Figure 1: Screenshot of Spark History

o Include output file for each task.

Please submit each file separately (DO NOT ZIP them!!!).

●    For example, sample submission of John Doe’s Assignment 5 should be the following files:

o METCS777-Assignment5-JohnDoe.pdf

o METCS777-Assignment5-Task1-3-JohnDoe.ipynb

o METCS777-Assignment5-Task1-JohnDoe.py

o METCS777-Assignment5-Task1-Output-JohnDoe.txt

o …


Evaluation Criteria for Coding Tasks

 

Academic Misconduct Regarding Programming

In a programming class like this, there is sometimes a very fine line between “cheating” and acceptable and beneficial interaction between peers. Thus, it is very important that  you fully understand what is and what is not allowed in terms of collaboration with your classmates. We want to be 100% precise,so that there can be no confusion.

The rule on collaboration and communication with your classmates is as follows: you cannot transmit or receive code from or to anyone in the class in anyway —visually (by showing someone your code), electronically (by emailing, posting, or otherwise sending someone your code), verbally (by reading code to someone) or in any other way we have not yet imagined. Any other collaboration is acceptable.

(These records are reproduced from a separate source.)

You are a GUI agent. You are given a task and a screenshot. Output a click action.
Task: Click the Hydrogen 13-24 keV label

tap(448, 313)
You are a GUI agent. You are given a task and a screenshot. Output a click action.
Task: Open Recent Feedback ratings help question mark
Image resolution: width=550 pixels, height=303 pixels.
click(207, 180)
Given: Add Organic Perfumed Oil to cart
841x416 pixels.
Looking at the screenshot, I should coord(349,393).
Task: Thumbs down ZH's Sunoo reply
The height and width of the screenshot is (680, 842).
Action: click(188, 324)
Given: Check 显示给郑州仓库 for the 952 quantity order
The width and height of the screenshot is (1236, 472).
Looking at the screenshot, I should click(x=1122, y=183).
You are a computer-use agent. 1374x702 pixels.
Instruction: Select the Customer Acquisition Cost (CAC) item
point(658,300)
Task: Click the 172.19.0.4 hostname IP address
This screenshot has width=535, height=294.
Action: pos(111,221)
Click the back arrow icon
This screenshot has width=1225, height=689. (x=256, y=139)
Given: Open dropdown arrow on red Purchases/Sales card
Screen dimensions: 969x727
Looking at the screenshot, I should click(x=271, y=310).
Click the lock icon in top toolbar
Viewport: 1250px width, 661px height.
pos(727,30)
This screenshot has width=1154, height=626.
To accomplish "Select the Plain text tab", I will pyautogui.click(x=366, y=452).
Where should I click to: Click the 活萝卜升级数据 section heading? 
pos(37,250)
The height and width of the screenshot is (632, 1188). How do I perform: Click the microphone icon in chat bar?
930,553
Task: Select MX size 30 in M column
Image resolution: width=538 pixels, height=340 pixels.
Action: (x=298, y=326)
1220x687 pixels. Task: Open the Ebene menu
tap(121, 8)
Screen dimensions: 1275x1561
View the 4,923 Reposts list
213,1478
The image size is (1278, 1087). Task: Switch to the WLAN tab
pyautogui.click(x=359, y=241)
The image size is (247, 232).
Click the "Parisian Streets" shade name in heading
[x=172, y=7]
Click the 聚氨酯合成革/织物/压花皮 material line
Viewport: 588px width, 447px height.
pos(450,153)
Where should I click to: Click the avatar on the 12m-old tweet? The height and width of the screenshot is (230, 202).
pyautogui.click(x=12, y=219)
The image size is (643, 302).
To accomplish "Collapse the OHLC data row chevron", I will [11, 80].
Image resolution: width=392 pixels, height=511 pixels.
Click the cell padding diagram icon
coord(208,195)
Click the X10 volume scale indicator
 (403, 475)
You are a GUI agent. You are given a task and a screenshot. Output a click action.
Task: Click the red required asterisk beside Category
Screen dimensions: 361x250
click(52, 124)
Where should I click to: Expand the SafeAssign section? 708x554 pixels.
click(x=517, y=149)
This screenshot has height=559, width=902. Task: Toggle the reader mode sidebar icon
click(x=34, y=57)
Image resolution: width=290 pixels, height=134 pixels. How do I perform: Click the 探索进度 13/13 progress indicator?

It is not allowed to collaborate and communicate with people who are not your classmates (or your TAs or instructor). This means posting any questions of any nature to programming forums such as StackOverflow is strictly prohibited. As far as going to  the web and using Google, we will apply the “two-line rule”. Go to any web page you like and do any search that you like. But you cannot take more than two lines of code from an external resource and include it in your assignment in any form. Note that changing variable names or otherwise transforming or obfuscating code you found on the web does not render the “two-line rule” inapplicable. It is still a violation to obtain more than two lines of code from an external resource and turn it in, whatever you do to those two lines after you first obtain them.

Furthermore, you must always cite your sources. Add a comment to your code that includes the URL(s) that you consulted when constructing your solution. This turns out to be very helpful when you’re looking at something you wrote a while ago and you need to remind yourself what you were thinking.